Problem details -
Answer these from the festival review:
1. Who is the festival's executive director?
2. Which festival category is called the best?
3. Where is "Flower & Garnet" set?

Text passage -
#####
Kudos to the organizers of the festival, in particular executive director
Jason Redmond and programmer Adam Roffman. Redmond’s careful attention to
detail kept the event running smoothly. Roffman’s eye proved meticulous in
terms of both artistic merit as well as the overall balance of the festival’s
offerings. All three festival categories were strong, with the documentary
program as the best. What follows is merely a sample of the outstanding.
Narrative Features
"Flower & Garnet" (dir: Keith Behrman) won the Grand Jury Prize
in the narrative category with good reason. "Not a plot-based film,"
according to Behrman, "Flower & Garnet" is a laconic family study
set in rural British Columbia. The title refers to the sister and brother who
live with their widowed father. While the story’s basic situation might
provoke a lesser director to showcase cheap histrionics, Behrman’s camera
proves precise and understated, without ever turning cold. Like a cross between
"The Red Desert" and "You Can Count On Me" the film combines
a European aesthetic with a North American sensibility; every shot has its own
symmetry and logic. Behrman’s debut feature film promises fine things to come
for the Canadian director.
#####
Supplied material -
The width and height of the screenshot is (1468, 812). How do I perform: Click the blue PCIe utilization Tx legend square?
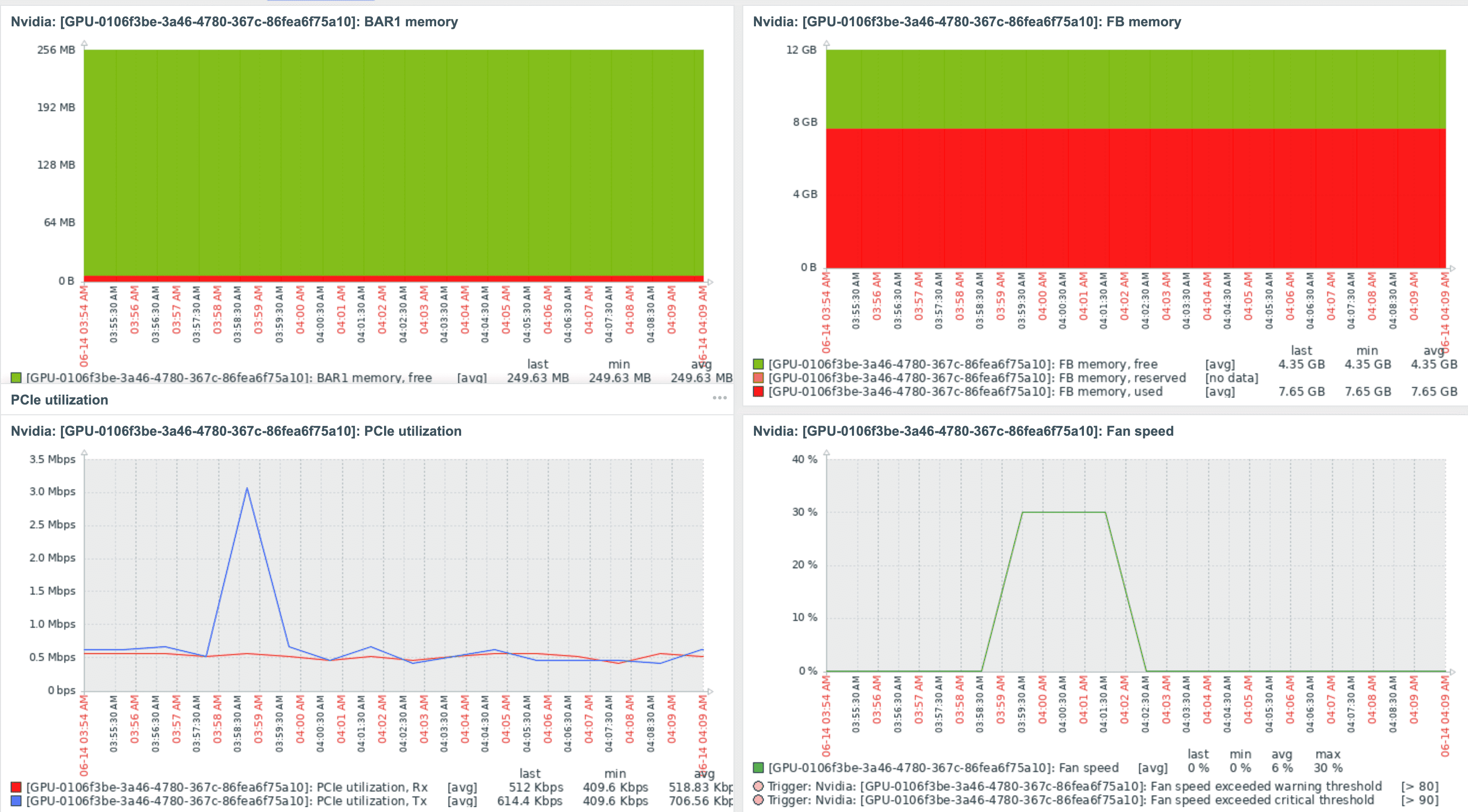[x=16, y=801]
#####
Expected answer -
1. Jason Redmond
2. The documentary program
3. Rural British Columbia